If the default is "false" (unvalidated newtypes), then you can only go from false (nothing) to true (by setting the metadata key). Perhaps keeping the "previous value" in smithy4sGenerated metadata would be the way?

Shapes from a known previously-generated namespace would be referred to in the style they were generated, and the shapes in the currently-being-generated compilation unit would use the metadata key.

Regardless of whether we do it this way or another, I think smithy.api could get the validated treatment from day 1.

kubukoz avatar Mar 25 '24 21:03 kubukoz

If anything, this is yet another argument for rendering dynamic bindings instead of static ones. As much as I hate to say it, the arguments in favour of dynamic bindings are starting to largely outweigh the ones in favour of static binding.

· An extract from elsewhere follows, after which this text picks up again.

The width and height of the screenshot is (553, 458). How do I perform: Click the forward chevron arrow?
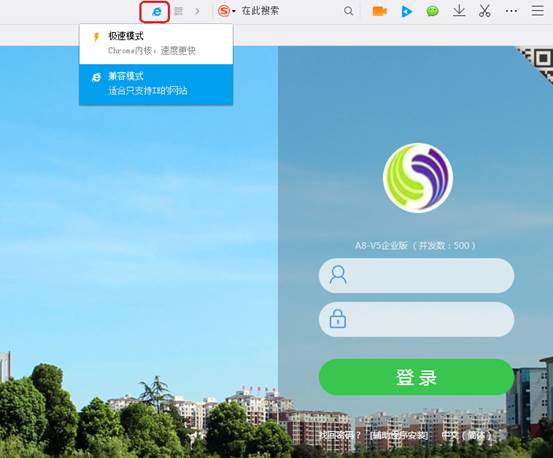click(x=197, y=11)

Regardless of whether we do it this way or another, I think smithy.api could get the validated treatment from day 1.

I disagree (somewhat heavily). I appreciate that validated newtypes may be a desirable feature for users, but it's also not something I want to deal when writing unit tests in smithy4s that involve hints, and arguably the maintainers of smithy4s are the ones who are most expose to the shapes coming from the "smithy.api" namespace ... unless you could macro-ify the validation when dealing with literals.

Putting aside the "should we just give up and render dynamic bindings", what we could do is create a meta-trait that would trigger the render of newtypes as validated. The metadata flag would indicate that a model preprocessor should be run to add the meta trait to all relevant shapes. The meta-trait would be stored in the resource of published artifacts, alongside the generated code, and could be inspected by downstream code-gen runs (unlike smithy4s-prefixed metadata, which get eluded).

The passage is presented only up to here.